Collected data entries
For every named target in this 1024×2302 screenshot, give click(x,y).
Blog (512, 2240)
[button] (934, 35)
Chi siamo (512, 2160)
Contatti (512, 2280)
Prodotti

__ACTIVITY__
What's wanted here is every record, retyped exactly as shown above.

__EXERCISE ANSWER__
For every named target in this 1024×2302 screenshot, give click(x,y).
Blog (512, 2240)
[button] (934, 35)
Chi siamo (512, 2160)
Contatti (512, 2280)
Prodotti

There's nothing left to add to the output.